Fig. 1: LCN2 is upregulated across several models of pancreatic cancer cachexia and correlates with food consumption and muscle loss.

a Cumulative food intake in five models of pancreatic cancer cachexia and sham operation controls. b Total food intake normalized to sham control group. c Skeletal muscle catabolism as indicated by terminal gastrocnemius mass normalized to body mass. d Cardiac muscle catabolism as indicated by terminal heart mass normalized to body mass. e Gastrocnemius, f heart, g hypothalamus, and h liver gene expression profiles in pancreatic cancer cachexia models (represented as relative quantity to sham control). Terminal i plasma and j CSF LCN2 levels. Linear regression analysis between plasma LCN2 levels and k total food intake or l gastrocnemius mass. Linear regression analysis between CSF LCN2 levels and m total food intake or n gastrocnemius mass. a–i, k, l N = 6 per group. j, m, n N = 6 per group except KPC (N = 4 per group).
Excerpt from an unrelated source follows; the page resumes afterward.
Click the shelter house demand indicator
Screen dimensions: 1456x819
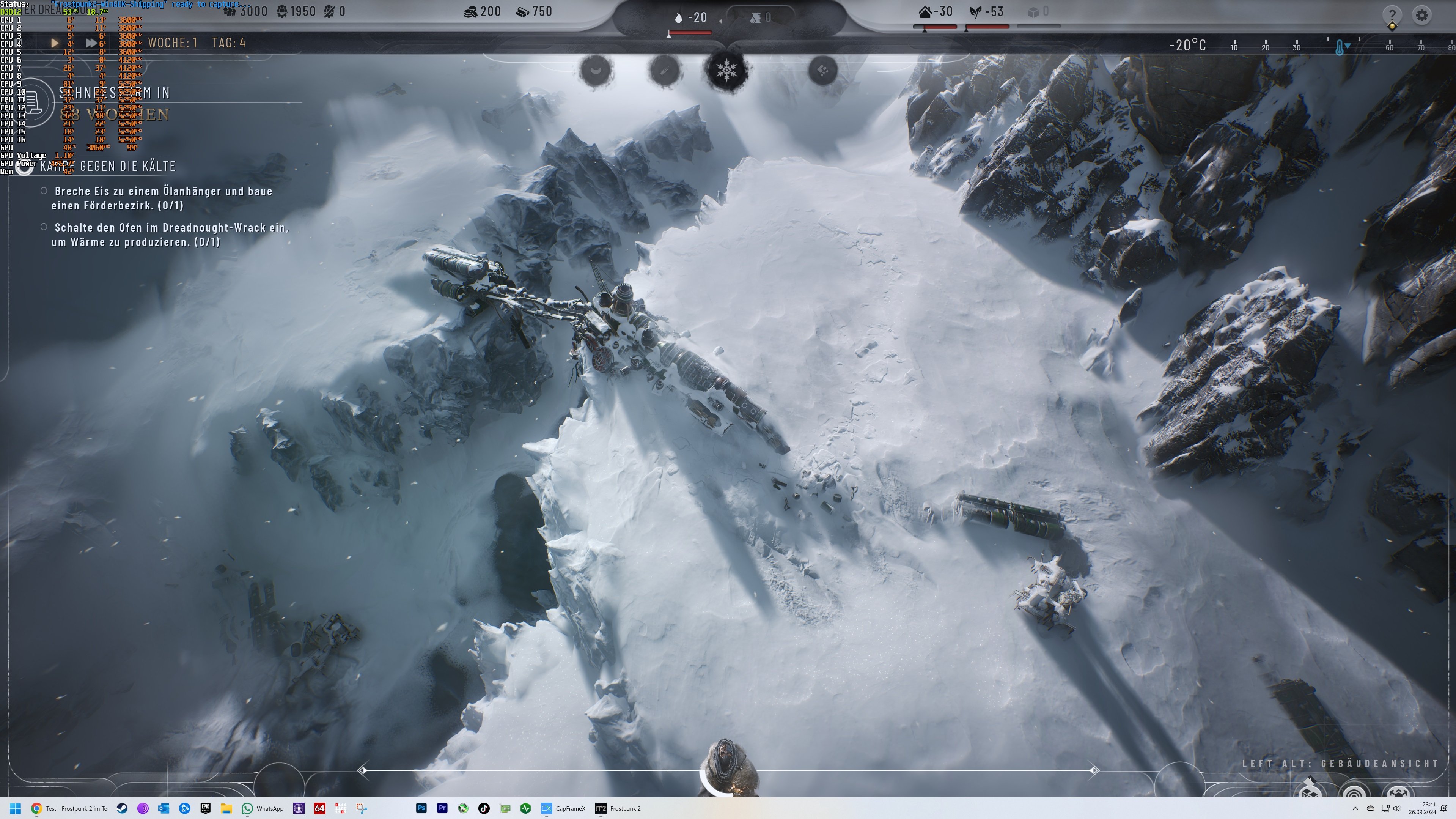[936, 12]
All data are expressed as mean ± SEM. Data represented in b–j were analyzed with one-way ANOVA with Bonferroni multiple comparisons comparing tumor experimental groups to sham operation control. k–n Analyzed by simple linear regression and two-tailed correlation analyses. *p ≤ 0.05, **p ≤ 0.01, and ***p ≤ 0.001, ****p ≤ 0.0001. Sham operation controls = gray/black, KPC = red, 4662 = blue, FC1199 = purple, FC1242 = orange, FC1245 = green.